Exercise objective: Only the number is needed. Please count the lines below in which the word "value" occurs.

Items from a dataset:
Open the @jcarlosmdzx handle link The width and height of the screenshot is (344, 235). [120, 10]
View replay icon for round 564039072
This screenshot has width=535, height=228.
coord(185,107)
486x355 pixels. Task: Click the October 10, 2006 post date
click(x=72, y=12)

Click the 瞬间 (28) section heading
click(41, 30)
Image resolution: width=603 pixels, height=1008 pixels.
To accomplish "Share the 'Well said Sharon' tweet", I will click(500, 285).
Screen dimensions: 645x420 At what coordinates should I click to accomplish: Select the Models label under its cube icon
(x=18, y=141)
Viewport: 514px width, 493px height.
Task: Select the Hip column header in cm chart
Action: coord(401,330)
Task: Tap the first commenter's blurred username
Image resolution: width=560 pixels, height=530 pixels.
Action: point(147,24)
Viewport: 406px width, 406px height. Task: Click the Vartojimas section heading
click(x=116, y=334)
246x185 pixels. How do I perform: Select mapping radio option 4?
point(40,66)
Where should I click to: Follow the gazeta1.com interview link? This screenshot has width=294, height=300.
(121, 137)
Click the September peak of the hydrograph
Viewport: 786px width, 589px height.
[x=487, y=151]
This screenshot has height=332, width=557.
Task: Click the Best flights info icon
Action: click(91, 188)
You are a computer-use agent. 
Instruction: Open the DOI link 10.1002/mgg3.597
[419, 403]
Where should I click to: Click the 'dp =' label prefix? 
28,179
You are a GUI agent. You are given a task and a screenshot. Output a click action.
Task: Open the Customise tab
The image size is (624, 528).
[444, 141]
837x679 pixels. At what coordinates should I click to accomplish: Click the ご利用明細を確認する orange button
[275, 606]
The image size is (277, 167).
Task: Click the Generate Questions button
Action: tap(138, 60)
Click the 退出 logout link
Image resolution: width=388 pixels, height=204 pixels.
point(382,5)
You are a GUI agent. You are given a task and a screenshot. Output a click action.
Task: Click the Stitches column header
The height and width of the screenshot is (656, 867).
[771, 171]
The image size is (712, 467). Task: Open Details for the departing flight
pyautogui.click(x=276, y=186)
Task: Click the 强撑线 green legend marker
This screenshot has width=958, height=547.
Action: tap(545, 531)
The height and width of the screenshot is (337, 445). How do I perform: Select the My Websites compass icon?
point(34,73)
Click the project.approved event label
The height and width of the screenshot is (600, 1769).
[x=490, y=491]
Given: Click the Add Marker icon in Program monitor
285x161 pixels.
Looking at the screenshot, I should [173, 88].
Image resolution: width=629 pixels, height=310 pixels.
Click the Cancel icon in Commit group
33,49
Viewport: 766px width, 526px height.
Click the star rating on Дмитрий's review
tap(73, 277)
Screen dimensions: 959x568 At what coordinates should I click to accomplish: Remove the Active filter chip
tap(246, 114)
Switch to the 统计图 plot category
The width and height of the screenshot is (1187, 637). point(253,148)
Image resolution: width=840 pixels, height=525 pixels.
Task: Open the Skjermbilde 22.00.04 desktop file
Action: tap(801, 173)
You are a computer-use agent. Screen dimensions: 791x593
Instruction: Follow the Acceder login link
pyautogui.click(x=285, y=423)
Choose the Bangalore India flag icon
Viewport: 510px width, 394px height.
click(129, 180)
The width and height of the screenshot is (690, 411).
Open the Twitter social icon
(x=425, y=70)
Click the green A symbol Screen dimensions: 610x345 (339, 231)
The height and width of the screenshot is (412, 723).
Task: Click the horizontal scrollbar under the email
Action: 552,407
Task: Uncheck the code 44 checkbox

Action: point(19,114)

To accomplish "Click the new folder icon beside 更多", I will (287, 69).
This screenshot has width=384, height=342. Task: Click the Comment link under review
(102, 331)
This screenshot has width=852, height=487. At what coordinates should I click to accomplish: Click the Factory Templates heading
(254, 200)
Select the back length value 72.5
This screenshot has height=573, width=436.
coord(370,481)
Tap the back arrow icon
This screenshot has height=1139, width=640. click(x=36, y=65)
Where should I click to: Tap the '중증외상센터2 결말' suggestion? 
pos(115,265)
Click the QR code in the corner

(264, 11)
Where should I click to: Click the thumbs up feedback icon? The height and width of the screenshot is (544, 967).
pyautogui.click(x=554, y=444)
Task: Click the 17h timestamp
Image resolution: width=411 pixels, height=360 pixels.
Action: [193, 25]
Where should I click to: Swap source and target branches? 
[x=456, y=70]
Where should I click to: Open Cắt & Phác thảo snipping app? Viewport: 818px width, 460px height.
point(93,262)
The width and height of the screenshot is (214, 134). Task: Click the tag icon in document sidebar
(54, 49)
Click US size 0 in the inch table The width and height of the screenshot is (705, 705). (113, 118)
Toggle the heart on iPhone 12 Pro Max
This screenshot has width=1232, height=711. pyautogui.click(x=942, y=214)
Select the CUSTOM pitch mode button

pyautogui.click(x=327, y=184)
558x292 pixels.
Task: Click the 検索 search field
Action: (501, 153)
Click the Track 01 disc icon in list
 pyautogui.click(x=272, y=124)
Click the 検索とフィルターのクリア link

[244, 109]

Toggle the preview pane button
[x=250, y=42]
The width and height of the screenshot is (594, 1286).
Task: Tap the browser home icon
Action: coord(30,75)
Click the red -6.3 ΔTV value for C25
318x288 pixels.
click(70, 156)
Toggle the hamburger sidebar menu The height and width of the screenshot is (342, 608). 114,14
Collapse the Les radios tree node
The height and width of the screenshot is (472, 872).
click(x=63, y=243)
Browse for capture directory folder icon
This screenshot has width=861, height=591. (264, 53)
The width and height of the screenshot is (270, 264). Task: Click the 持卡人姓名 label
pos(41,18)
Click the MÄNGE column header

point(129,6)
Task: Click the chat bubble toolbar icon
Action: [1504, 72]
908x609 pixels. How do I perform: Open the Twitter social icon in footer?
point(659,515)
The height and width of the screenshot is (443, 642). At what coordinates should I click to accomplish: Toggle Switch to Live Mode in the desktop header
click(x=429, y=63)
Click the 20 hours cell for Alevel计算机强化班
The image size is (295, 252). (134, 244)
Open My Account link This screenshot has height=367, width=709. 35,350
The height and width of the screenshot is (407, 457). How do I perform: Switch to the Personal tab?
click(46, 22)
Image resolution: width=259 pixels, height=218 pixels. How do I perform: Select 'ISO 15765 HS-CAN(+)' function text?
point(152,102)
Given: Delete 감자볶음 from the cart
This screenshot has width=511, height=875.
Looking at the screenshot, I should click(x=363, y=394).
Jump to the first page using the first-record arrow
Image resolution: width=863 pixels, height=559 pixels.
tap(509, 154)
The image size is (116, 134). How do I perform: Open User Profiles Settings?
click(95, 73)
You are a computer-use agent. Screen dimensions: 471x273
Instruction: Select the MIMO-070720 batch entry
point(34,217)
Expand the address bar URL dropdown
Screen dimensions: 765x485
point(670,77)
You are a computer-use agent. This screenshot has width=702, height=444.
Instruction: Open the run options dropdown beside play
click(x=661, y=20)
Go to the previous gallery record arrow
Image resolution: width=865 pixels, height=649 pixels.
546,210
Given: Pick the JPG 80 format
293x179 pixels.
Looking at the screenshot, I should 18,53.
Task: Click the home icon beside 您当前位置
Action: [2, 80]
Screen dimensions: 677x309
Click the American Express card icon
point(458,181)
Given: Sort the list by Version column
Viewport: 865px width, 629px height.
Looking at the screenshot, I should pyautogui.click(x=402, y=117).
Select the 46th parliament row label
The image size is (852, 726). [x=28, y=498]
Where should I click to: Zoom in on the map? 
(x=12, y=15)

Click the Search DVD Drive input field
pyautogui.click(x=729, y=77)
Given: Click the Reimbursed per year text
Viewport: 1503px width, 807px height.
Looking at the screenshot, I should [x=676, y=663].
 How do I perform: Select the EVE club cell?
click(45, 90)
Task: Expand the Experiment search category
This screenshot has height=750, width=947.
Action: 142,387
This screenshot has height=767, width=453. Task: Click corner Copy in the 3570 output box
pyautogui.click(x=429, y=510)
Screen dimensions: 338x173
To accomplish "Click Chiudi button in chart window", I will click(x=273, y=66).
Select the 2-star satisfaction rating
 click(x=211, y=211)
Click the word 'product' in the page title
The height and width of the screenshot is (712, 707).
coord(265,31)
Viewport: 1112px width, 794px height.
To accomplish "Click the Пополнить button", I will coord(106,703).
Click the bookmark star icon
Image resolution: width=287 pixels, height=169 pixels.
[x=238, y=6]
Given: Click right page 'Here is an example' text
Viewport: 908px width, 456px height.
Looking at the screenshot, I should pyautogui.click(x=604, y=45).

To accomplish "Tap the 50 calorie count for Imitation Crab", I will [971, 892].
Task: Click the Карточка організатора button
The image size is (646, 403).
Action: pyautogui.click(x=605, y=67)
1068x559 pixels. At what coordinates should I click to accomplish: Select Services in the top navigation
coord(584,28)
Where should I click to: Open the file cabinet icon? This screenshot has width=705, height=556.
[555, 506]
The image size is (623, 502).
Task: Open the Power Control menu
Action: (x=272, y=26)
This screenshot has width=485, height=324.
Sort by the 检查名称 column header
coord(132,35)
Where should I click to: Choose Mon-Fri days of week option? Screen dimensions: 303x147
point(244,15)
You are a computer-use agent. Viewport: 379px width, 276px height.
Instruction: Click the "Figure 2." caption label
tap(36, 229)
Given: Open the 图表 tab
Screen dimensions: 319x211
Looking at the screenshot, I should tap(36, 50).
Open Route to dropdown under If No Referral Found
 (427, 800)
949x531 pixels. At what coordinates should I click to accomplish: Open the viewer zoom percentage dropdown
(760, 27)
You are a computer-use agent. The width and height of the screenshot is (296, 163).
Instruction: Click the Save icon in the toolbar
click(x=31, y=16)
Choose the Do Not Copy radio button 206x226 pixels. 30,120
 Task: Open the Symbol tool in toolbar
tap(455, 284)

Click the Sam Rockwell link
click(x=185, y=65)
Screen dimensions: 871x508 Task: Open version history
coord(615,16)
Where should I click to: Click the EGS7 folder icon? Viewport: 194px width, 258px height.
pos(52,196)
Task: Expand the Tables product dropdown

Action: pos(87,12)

Answer to this problem: 2